The Tigers and the spirit of Detroit

They came so close, and for most Detroiters that was more than enough — and we did beat the Yankees, to the delight of all but a small section of lower New York.

Ordonez, Monroe, Casey, Polanco and the old man, Rogers. It’s a likable team. And Detroit’s new baseball stadium, though it doesn’t match the intimacy and feel of the old Tiger Stadium, has things to like about it. (It sits smack in the middle of downtown, has interesting tiger sculptures adorning the outside and, inside, has good views of the city.)

The Tigers bounced back from one of the worst slumps in baseball history — three years ago they won just 43 games. The question is, can the city of Detroit also bounce back?

Except for the crowds on game days, Detroit can be very a deserted place downtown. The loss of auto and other industrial jobs has resulted in the city losing one-half of its population over the past 50 years. Schools are losing students and closing down. And in all likelihood, the worst is yet to come. You could describe this city — known round the world for its cars, its hardworking autoworkers and their union, and its music — as a monument to the failure of capitalism.

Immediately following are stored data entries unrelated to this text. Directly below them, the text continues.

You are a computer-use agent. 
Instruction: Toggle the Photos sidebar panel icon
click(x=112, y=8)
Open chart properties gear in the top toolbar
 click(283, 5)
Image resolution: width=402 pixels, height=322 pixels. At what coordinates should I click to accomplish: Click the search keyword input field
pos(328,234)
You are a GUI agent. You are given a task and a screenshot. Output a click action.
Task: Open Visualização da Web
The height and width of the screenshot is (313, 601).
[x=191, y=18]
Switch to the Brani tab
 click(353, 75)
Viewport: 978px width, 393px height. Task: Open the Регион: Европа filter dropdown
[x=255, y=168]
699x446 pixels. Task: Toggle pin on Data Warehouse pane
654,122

But for 81 home games this year, the team certainly increased business for the local bars and restaurants. And I’ll admit that for the three games I attended this summer, I did my small part to boost that business.

Even without the baseball, there are gems to be found here. A friend of mine back east thinks the barbecue at Slows may be some of the best in the country. Great music venues, a world-class art museum, opera house, symphony hall and Wayne State University all do their part to keep the city alive. Downtown Detroit was “spruced up” during its hosting of the Super Bowl earlier this year, and some development is taking place. But one wonders who will be moving into the high-priced condos that several of the empty buildings are being turned into. Too many Detroiters and other Michigan residents are facing foreclosure or watching the for-sale signs on their homes go months, years, without coming down. They will not be lining up to buy condos.

Outside the new stadium a large homeless population roams the streets. When I walk by the ballpark (it’s only two blocks from my office), I can’t help but think of the salaries of the auto and other corporate executives who have made or are making their fortunes from this city. What cost would be involved to service the homeless with medical care, counseling, job training — and the jobs to go with them? Per person, it would probably be quite small, compared with those salaries!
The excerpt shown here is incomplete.